Even before Arthur Andersen LLP became embroiled in the Enron scandal,
the accounting giant had been accused of misleading investors in another
major financial failure. Due in large part to the work of Arizona Attorney
General Janet Napolitano, those investors have won a major restitution.
Victims of the largest nonprofit bankruptcy in U.S. history will receive
$217 million from Andersen -- a settlement of lawsuits filed after the
1999 collapse of the Baptist Foundation of Arizona. Napolitano's office
was one of the three plaintiffs that had filed civil suits against Andersen,
seeking relief for investors.
When the foundation flopped, it left 13,000 small investors with an estimated
$570 million to $590 million in losses.

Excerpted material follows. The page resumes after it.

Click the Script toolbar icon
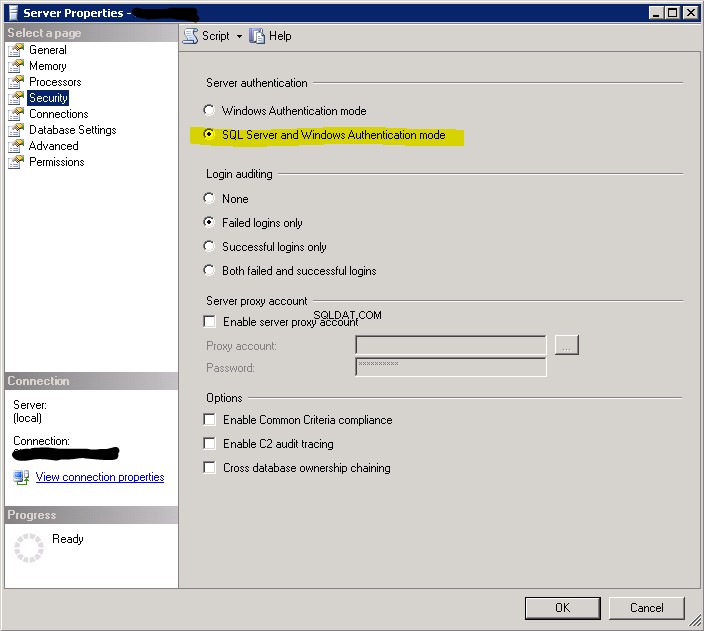The width and height of the screenshot is (704, 631). 190,36
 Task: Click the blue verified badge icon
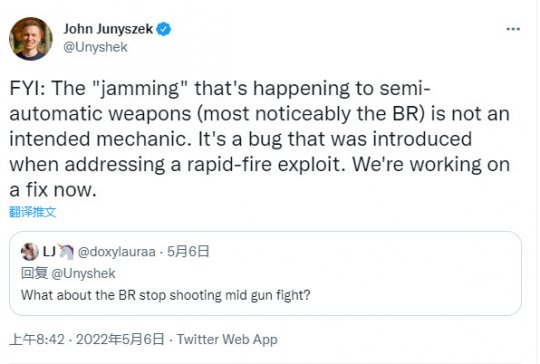[x=164, y=29]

The settlement Napolitano secured
from Andersen, along with the foundation's remaining assets, will ensure
that investors get back up to 80 percent of their lost dollars.
"These investors, many of whom are elderly, trusted the misleading
financial statements audited by Andersen," said Napolitano, the state's
first woman attorney general. "This agreement will allow Baptist
Foundation victims to at least recover most of their investment."
Under Napolitano's leadership, Arizona has created a legal right for
crime victims to get unpaid time off from work to attend court proceedings
involving the crime committed against them. The victims' rights movement,
she says, encompasses New Democrat philosophies of both personal and community
responsibility.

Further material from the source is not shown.